* **Alıştırma metni**:
═══

Hastanede bir gün...

Zehra Sarı

ANNEMİN BİR sözü vardır; "Allah hastaneye düşürmesin, ama yokluğunu da göstermesin" diye..Bugün yaşadığım halet-i ruhiyeye çok uygun geldi bu söz. Dün geceden beri; yediğim birşey mi dokundu, hafta sonu gittiğimiz yerde güneşin altında çok mu kaldım ya da tersine cereyanda mı kaldım bilemiyorum, yediğim hiçbir şey vücudum için nimet olmadı, hepsini çıkarmak zorunda kaldım, gece uyuyamadım. Tüm gece bu haldeydim ve sabah ayakta zor duruyor olmamdan; doktor olan aile bireylerinden birinin "Besin zehirlenmesi olabilir" teşhisiyle, soluğu hastanede aldım.

Gerçekten, Allah kimseleri hastanelere düşürmesin; insan oraya gittiğinde kendi sıkıntısını bile unutuyor, etraftaki hastaların hastalıkları yanında kendisininki çok cüz'i birşey geliyor. Ama yine de, derler ya hani, "Can tatlı" diye, onlardan az bir şey de olsa kişinin hastalığı, hemen şifa bulayım istiyor; eski canlı, neşeli halime tekrar döneyim istiyor.

═══

* **Aşağıdaki veriler**:
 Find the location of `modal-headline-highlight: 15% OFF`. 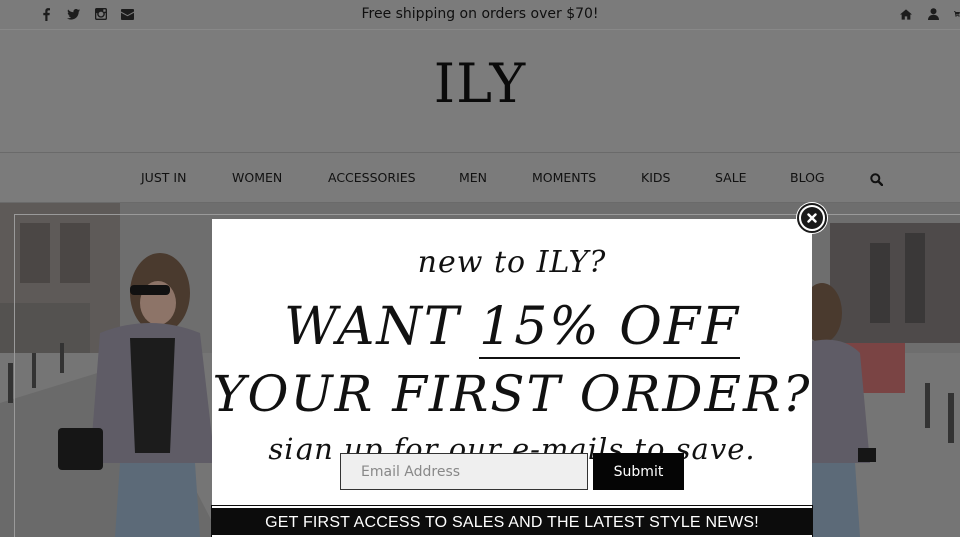

modal-headline-highlight: 15% OFF is located at coordinates (610, 328).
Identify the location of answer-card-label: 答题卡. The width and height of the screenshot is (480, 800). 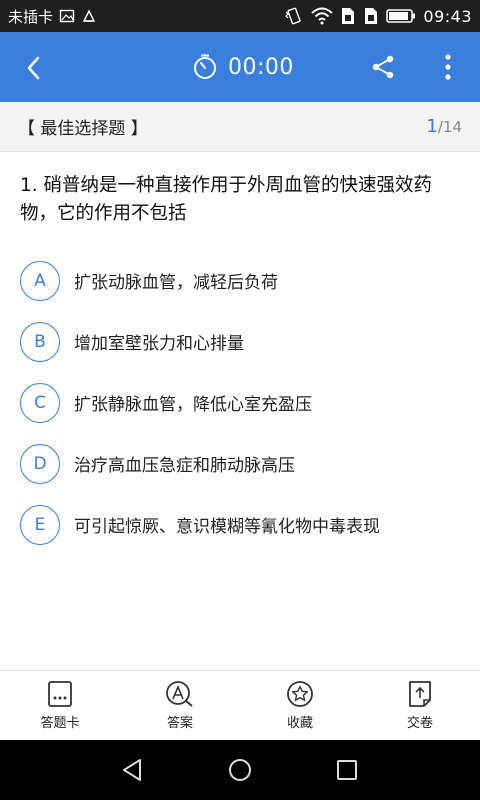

═══

* **Görev 1**: Hastanede geçen günü anlatan metinden "Gerçekten, Allah kimseleri" sözlerinden "tekrar döneyim istiyor." sözlerine kadar uzanan bölümü birebir yazın.
* **Görev 2**: Hastanede geçen günü anlatan metne göre anlatıcı sabah neden hastaneye gitti? Bir ile üç cümle arasında açıklayın.
* **Görev 3**: Hastanede geçen günü anlatan metni kaldığı yerden sürdürün.

* **Görev çıktısı 1**:
Gerçekten, Allah kimseleri hastanelere düşürmesin; insan oraya gittiğinde kendi sıkıntısını bile unutuyor, etraftaki hastaların hastalıkları yanında kendisininki çok cüz'i birşey geliyor. Ama yine de, derler ya hani, "Can tatlı" diye, onlardan az bir şey de olsa kişinin hastalığı, hemen şifa bulayım istiyor; eski canlı, neşeli halime tekrar döneyim istiyor.

* **Görev çıktısı 2**: Anlatıcı gece boyunca yediği her şeyi çıkarmış, uyuyamamış ve sabah ayakta zor duruyordu. Doktor olan aile bireylerinden biri "Besin zehirlenmesi olabilir" teşhisini koyunca soluğu hastanede aldı.

* **Görev çıktısı 3**:
Devlet hastanelerindeki en önemli sorunlardan biri herhalde sırada beklemektir. Ve çoğu insanın, en çok tepki gösterdiği şey de, sabah namazını kılıp yola çıkıp, erkenden muayene olup, evine dönmek için niyetlenip sırasını beklerken; bir doktor yakınının, bir doktorun tanıdığının, bir hastane memurunun hemşehrisinin, görevlinin-bekçinin bir yakınının gelip ondan önce içeriye girmesi... İnanın öyle beddualar ediliyor ki; sıra almadan, sırf bir tanıdığı olduğu için içeriye girenlerin ardından... Mesela benim duyduklarımdan biri, "Hesap Günü de torpilin olacak mı bakalım, orada görüşeceğiz" idi ve çok sarsıcıydı açıkçası.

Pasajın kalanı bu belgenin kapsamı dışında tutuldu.